Saison culturelle d’Épinay : exigence zéro et stars télévisées aux frais du contribuable
La saison « culturelle » d’Épinay-sur-Seine est organisée par la municipalité elle-même dans les différents lieux culturels qui en dépendent : la Maison du théâtre et de la danse, l’Espace lumière et le Pôle musical d’Orgemont tout juste rénové. On s’attendrait donc à une certaine exigence culturelle dans le programme de la saison. Celle-ci n’a en effet pas les impératifs d’une salle privée, et pas même les contraintes d’une salle subventionnée. Non, la saison d’Épinay est intégralement financée par le budget de la mairie, et donc par les contribuables spinassiens.

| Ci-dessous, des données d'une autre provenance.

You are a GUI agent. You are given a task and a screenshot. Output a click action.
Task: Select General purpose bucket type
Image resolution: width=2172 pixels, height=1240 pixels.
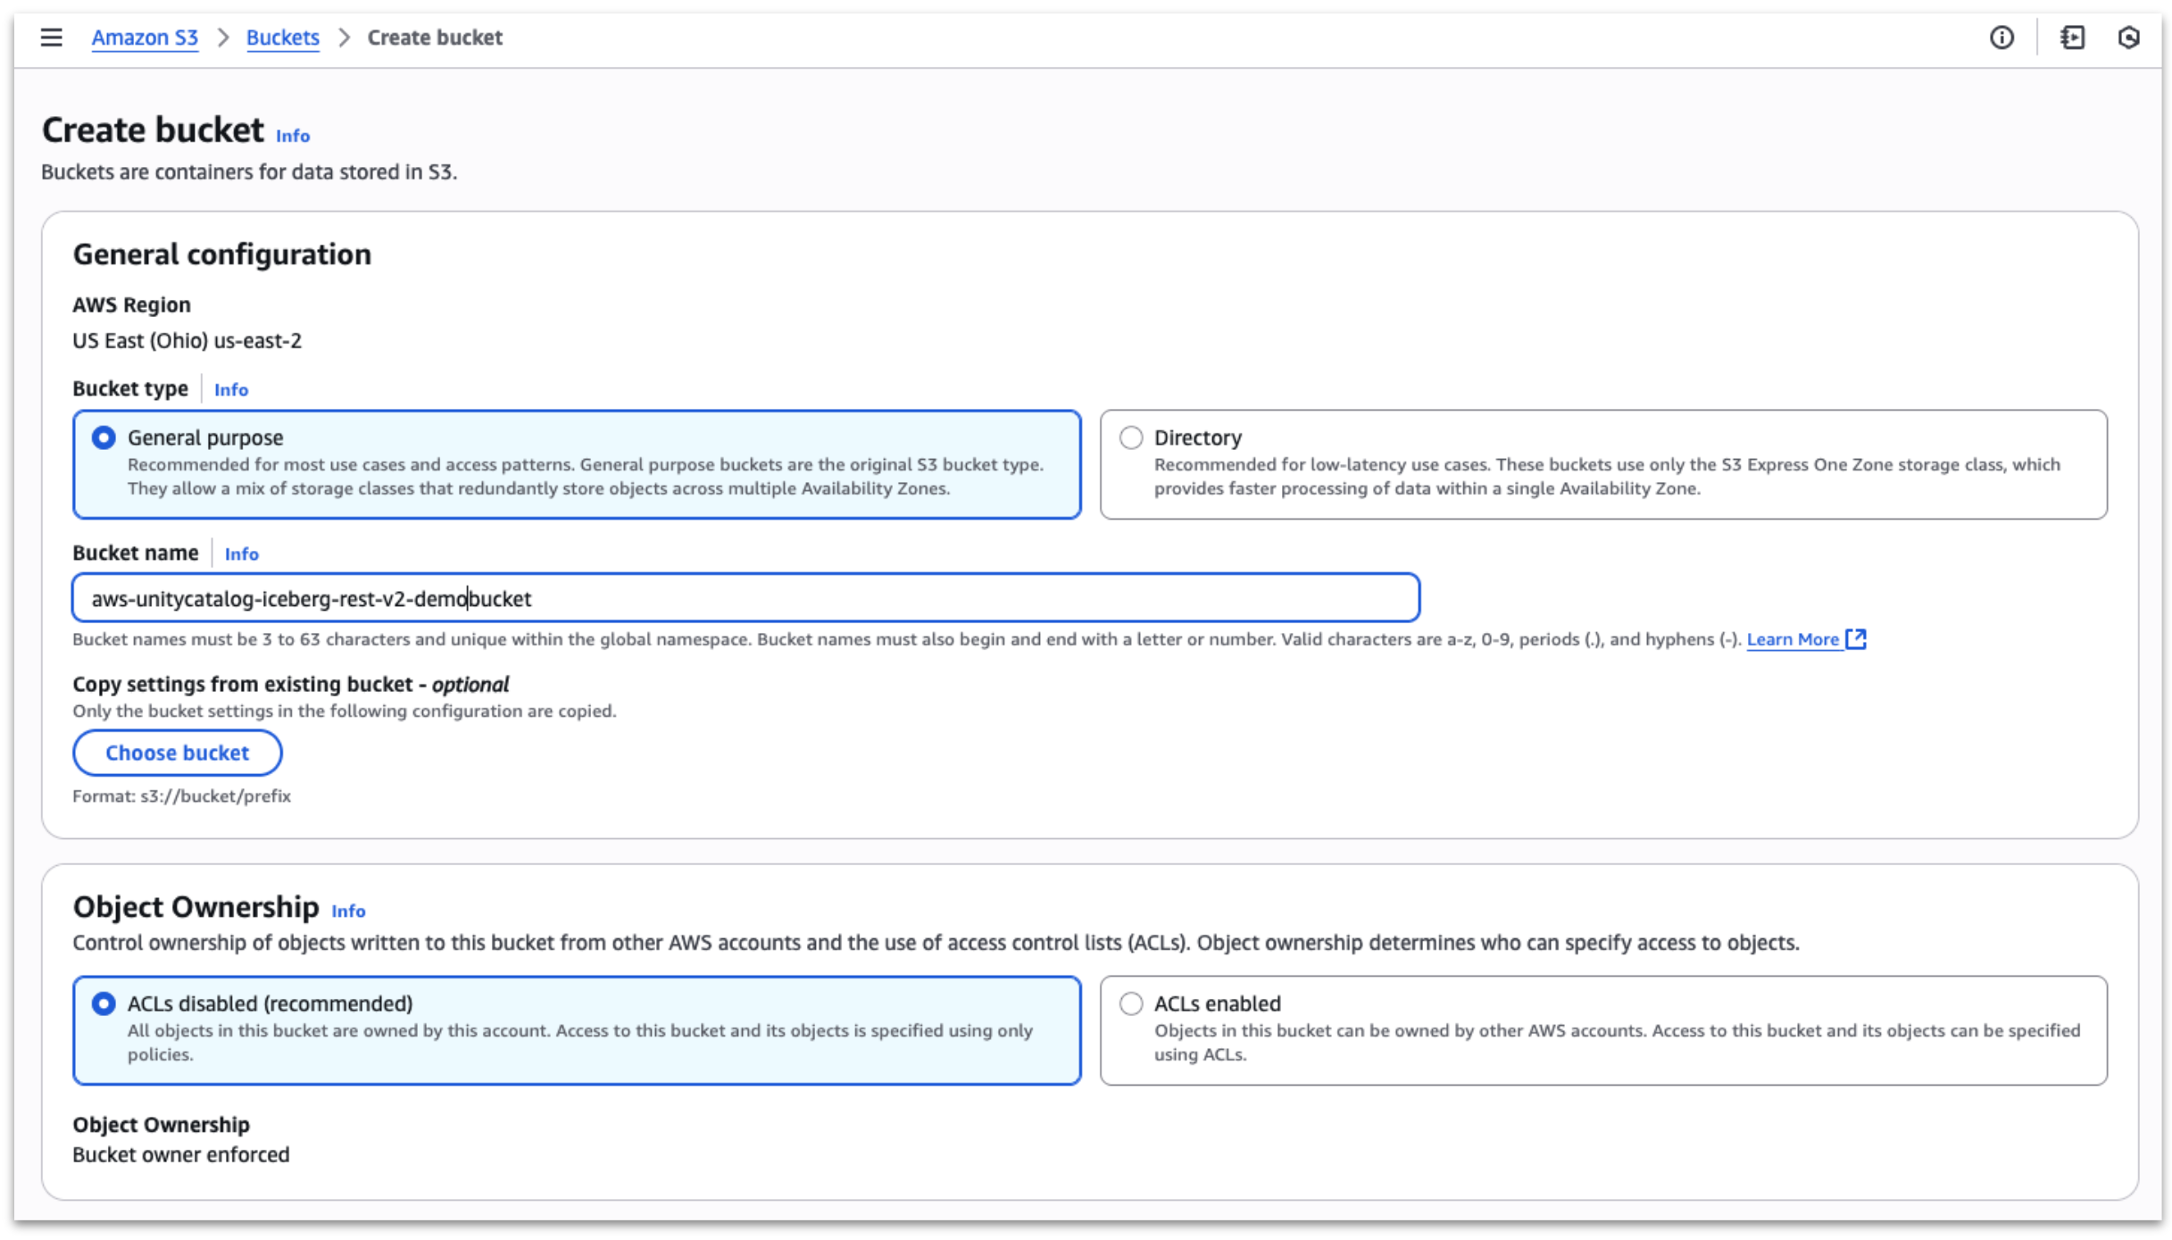104,437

Regardons de plus près la luxueuse brochure qui nous a été transmise. Du théâtre ? Quelques représentations ont bien lieu mais les choix interpellent. Une date (un dimanche après-midi) pour L’Avare de Molière, dans la production d’une petite compagnie marseillaise. Il faudrait à ce sujet être clair : soit on fait le choix d’une exigence artistique sans faille et les Spinassiens mériteraient par exemple de bénéficier des tournées de la Comédie française, soit on fait le pari d’une jeune compagnie, mais il aurait alors fallu privilégier une troupe locale, tant Épinay et la Seine-Saint-Denis regorgent de vitalité artistique. Autre classique : La mouette de Tchekhov, mais les Spinassiens n’auront droit qu’à un digest, une version adaptée qui, plutôt que de nous offrir l’une des plus grandes pièces russes, la continue et ainsi « conte l’histoire d’une famille d’aujourd’hui ». D’un sommet de littérature à un puits sans fond de trivialité, la chute sera brutale.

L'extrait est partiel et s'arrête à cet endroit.